**RECORDED DATA**:
§ §
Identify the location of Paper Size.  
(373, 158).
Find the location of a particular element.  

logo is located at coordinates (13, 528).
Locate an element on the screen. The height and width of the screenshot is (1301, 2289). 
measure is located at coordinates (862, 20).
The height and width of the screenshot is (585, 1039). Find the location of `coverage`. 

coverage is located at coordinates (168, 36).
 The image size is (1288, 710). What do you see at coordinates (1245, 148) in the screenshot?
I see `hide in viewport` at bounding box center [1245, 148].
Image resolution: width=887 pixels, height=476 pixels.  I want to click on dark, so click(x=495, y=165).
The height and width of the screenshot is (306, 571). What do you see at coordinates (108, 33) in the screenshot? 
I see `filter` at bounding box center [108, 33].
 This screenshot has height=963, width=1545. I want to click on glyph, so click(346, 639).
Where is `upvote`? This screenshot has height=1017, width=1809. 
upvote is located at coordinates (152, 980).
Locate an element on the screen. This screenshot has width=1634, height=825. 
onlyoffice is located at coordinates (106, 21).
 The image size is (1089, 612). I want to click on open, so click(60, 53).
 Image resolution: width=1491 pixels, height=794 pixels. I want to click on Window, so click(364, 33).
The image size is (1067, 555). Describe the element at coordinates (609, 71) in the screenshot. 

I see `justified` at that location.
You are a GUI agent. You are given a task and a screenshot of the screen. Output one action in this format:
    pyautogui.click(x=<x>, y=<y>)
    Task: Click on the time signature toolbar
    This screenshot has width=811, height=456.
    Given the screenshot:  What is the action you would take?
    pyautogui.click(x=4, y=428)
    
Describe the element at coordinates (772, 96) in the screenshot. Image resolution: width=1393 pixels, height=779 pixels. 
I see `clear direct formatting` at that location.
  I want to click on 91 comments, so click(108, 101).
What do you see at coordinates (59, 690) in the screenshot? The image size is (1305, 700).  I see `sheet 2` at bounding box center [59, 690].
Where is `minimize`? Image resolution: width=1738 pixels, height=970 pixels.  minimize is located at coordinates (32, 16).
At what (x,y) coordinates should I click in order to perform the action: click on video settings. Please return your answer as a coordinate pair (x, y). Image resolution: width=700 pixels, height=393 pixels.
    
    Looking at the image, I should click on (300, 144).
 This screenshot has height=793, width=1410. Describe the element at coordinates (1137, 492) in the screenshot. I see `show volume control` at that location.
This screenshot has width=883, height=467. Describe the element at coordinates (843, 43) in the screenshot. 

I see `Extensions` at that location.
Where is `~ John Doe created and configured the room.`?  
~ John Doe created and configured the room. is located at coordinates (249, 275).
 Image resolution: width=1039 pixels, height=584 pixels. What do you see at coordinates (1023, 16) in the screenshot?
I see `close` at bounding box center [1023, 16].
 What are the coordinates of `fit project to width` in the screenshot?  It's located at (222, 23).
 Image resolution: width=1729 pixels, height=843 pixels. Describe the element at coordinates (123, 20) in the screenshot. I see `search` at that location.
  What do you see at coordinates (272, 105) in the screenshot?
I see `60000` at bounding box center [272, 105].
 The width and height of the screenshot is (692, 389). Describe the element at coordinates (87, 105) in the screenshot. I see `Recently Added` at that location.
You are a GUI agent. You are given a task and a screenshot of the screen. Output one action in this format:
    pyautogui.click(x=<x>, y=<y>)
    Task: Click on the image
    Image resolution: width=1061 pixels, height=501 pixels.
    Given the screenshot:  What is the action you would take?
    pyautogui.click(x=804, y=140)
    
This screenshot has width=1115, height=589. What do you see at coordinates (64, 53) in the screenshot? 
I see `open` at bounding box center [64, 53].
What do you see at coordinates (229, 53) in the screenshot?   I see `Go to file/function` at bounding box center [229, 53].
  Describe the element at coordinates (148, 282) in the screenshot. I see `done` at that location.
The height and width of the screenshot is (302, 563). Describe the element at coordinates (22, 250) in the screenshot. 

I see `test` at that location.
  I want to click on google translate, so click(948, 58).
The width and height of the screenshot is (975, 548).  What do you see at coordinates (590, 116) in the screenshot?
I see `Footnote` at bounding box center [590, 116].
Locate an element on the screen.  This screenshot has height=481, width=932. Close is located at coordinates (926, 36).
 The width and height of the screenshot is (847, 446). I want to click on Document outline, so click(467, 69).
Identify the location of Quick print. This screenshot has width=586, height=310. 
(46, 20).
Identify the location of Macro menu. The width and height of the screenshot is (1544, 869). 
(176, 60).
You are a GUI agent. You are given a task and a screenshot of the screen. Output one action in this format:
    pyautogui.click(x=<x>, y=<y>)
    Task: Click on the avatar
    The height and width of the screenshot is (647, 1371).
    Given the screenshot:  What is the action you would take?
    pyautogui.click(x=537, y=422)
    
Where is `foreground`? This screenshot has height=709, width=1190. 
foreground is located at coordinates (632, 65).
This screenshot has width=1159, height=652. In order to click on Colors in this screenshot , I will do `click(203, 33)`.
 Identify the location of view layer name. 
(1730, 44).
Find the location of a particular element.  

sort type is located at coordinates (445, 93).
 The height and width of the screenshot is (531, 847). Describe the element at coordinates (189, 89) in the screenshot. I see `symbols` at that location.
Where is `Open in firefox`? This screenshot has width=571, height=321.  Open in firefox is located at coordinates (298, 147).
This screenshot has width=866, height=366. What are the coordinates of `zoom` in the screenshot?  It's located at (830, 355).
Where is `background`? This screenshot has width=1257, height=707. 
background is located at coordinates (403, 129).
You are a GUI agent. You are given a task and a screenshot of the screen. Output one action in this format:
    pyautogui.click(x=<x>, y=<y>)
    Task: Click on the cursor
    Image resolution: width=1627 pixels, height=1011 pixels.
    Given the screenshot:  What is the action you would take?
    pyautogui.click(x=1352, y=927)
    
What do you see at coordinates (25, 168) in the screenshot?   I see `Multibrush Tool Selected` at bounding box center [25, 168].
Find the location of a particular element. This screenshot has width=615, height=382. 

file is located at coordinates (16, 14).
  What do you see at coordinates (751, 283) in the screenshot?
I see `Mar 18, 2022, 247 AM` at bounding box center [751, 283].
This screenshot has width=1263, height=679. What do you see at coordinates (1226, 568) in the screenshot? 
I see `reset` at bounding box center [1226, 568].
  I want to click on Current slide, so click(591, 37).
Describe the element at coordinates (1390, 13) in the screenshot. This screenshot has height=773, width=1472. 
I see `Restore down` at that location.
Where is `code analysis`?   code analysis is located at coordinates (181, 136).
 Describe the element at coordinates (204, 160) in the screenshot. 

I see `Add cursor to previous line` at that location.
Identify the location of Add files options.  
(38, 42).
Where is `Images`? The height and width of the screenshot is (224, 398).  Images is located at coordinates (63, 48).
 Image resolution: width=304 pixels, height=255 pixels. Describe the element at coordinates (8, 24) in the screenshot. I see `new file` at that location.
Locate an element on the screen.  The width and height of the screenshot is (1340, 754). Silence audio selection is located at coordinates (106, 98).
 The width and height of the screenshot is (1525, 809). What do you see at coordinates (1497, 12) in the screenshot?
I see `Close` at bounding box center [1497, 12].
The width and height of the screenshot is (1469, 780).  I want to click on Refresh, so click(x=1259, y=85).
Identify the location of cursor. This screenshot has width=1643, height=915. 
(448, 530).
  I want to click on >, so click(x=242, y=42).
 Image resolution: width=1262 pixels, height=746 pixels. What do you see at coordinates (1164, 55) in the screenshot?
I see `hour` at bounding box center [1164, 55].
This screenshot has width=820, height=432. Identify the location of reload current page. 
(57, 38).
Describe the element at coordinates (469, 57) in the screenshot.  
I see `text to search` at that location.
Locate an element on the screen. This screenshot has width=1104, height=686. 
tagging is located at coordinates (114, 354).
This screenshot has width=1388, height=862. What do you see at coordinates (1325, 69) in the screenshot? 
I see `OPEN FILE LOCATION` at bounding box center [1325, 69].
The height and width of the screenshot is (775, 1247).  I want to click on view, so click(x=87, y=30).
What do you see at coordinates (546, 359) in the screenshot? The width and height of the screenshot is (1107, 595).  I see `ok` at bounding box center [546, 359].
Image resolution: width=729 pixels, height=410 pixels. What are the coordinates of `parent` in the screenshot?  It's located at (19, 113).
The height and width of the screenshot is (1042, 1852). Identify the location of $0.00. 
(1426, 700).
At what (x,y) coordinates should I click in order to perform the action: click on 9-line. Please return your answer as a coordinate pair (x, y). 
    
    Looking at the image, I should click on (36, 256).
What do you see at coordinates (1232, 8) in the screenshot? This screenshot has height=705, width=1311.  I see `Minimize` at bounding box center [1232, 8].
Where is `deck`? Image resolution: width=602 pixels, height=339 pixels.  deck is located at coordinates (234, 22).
§ §
Copy the material word for word, from the first line at the start through the line containing "measure is located at coordinates (862, 20).", including both ends.

**SOLUTION BELOW**:
Identify the location of Paper Size.  
(373, 158).
Find the location of a particular element.  

logo is located at coordinates (13, 528).
Locate an element on the screen. The height and width of the screenshot is (1301, 2289). 
measure is located at coordinates (862, 20).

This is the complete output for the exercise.